Update the entries starting at "Click the Normal view grid icon" and ending at the last entry, replacing "icon" with "button" and leaving everything else unchanged. Leave the pictures out of your answer.

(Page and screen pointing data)
>> Begin
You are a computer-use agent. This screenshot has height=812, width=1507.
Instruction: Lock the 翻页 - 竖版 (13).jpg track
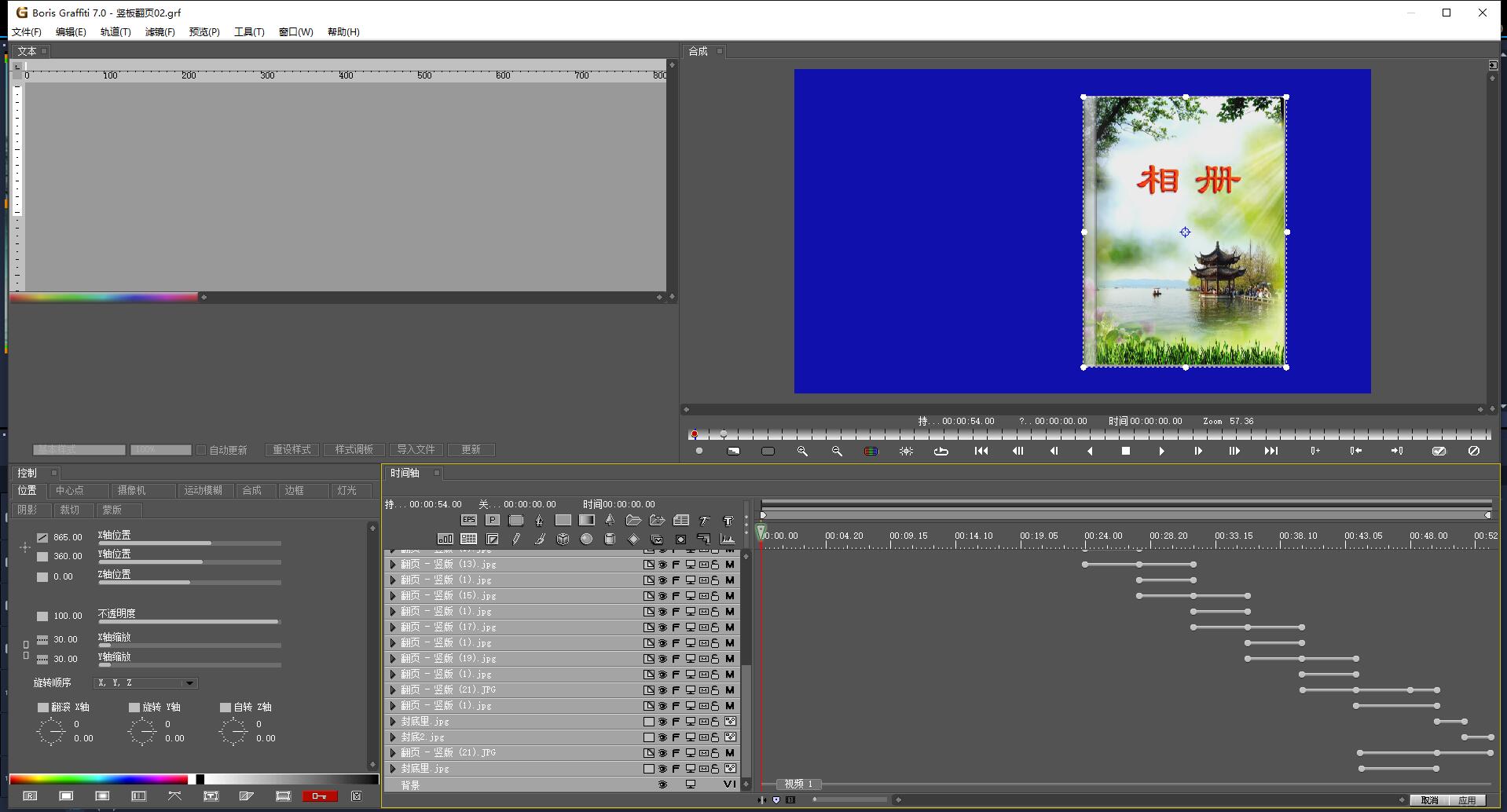(715, 565)

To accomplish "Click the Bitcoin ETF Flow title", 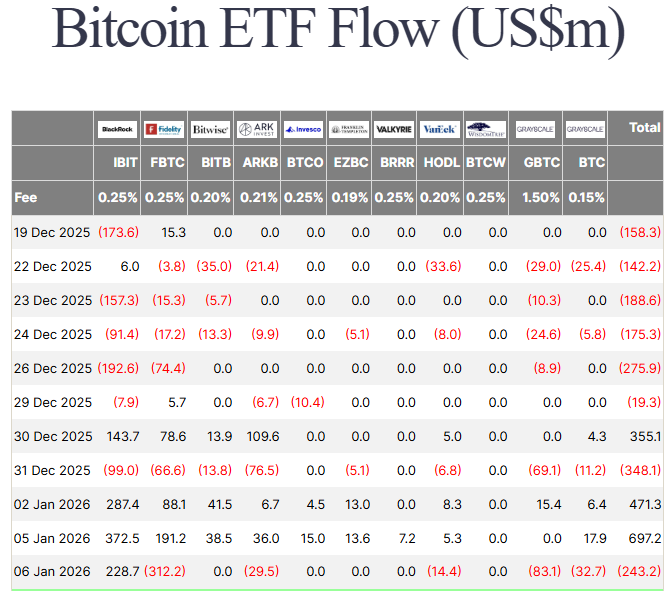I will coord(338,30).
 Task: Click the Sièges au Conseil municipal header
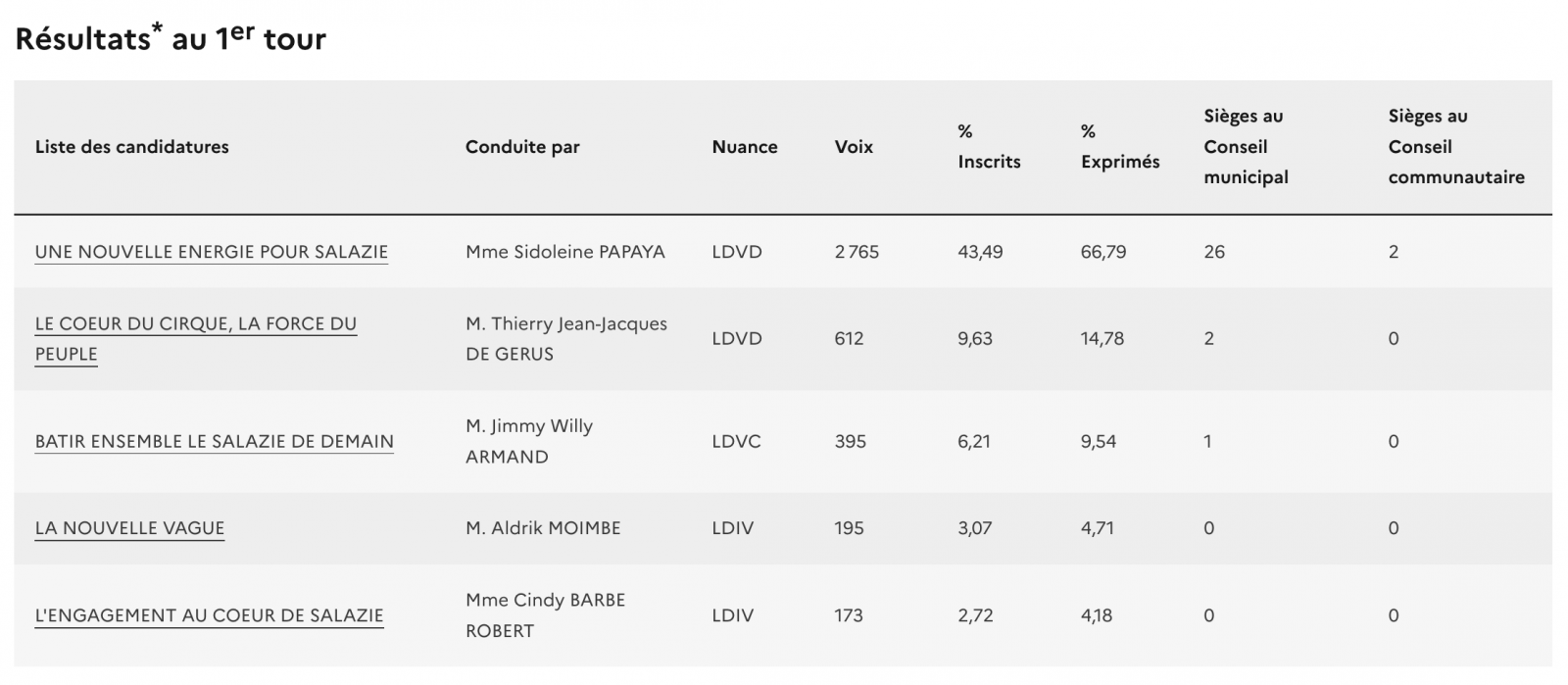tap(1246, 147)
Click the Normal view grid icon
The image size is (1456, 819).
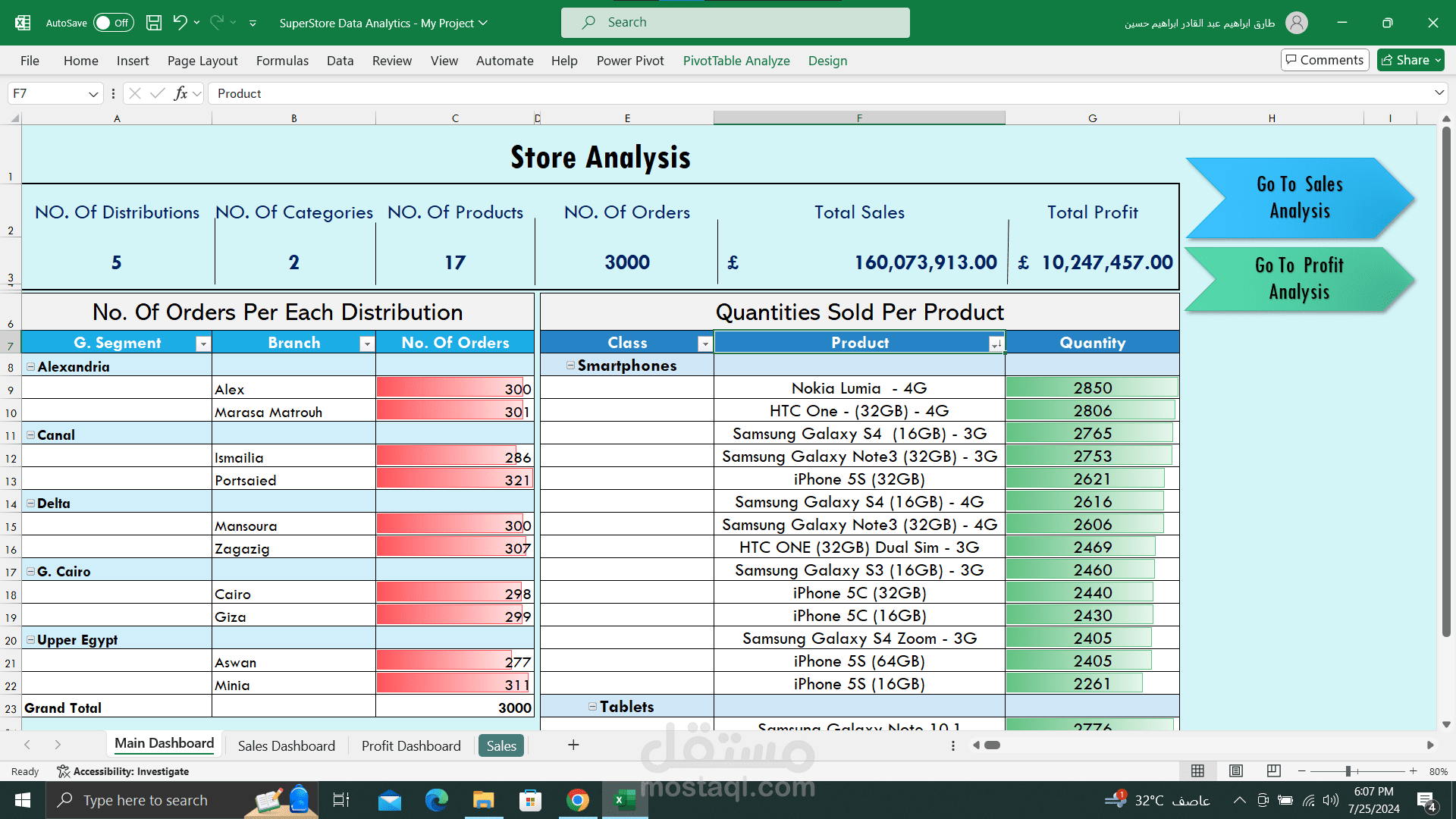click(1198, 771)
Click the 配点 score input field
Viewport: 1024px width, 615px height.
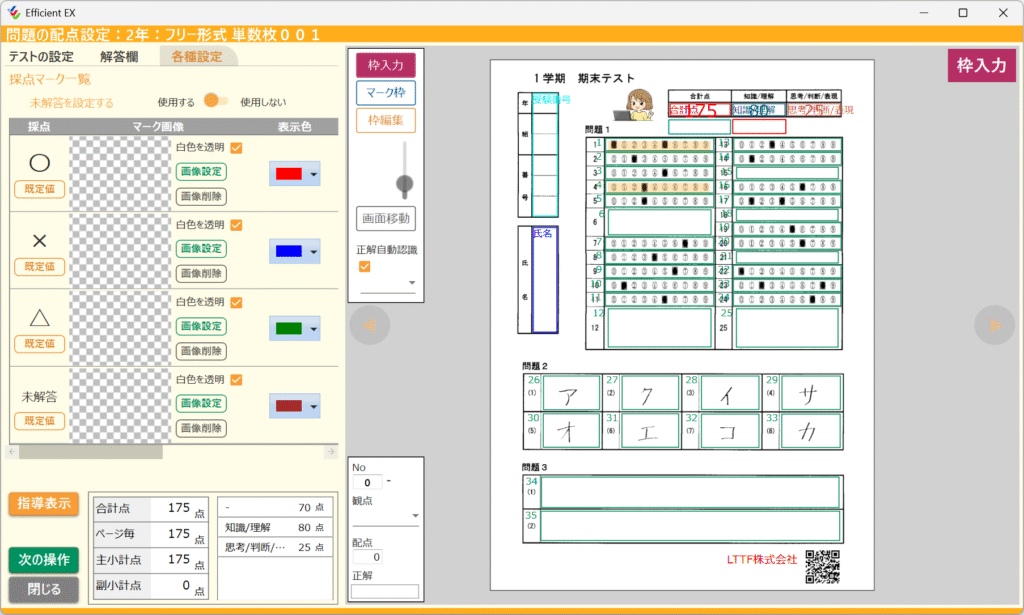pos(365,557)
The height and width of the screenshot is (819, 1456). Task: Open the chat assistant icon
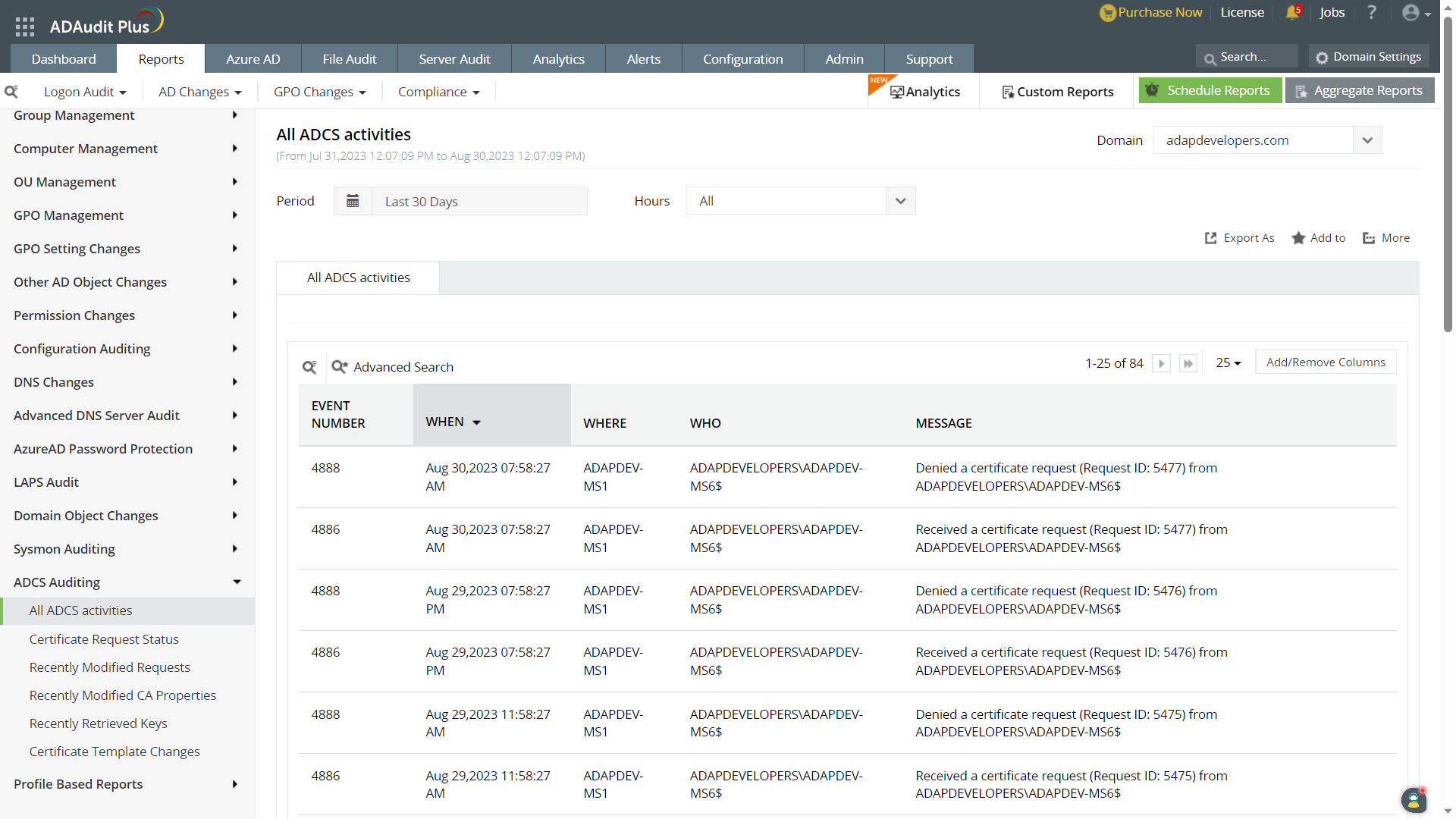(x=1414, y=800)
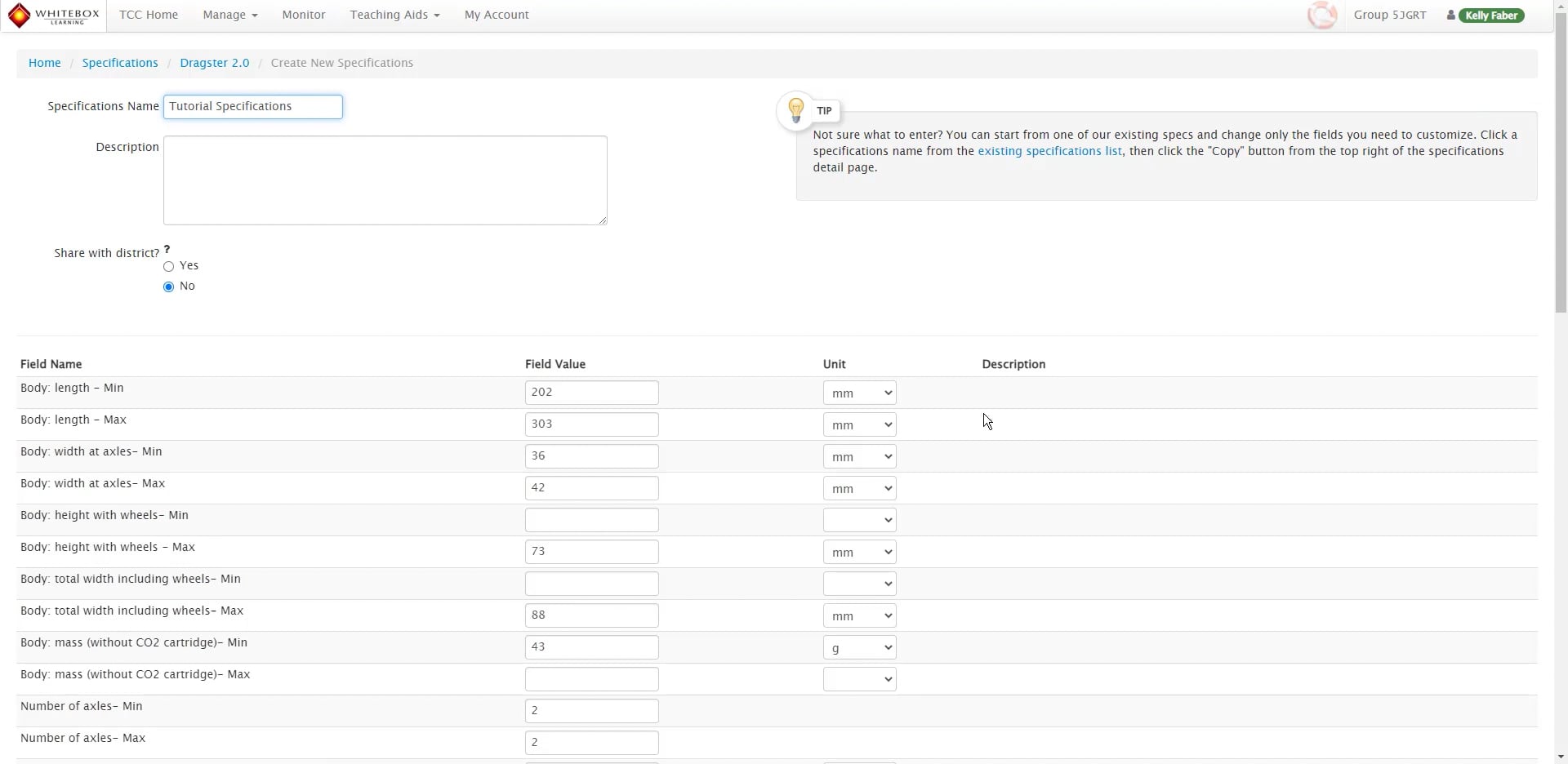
>> End
# Reply to the exercise
Click the Normal view grid button
The image size is (1456, 819).
click(1198, 771)
Click the 配点 score input field
Viewport: 1024px width, 615px height.
pos(365,557)
The height and width of the screenshot is (819, 1456). Task: Open the chat assistant button
(x=1414, y=800)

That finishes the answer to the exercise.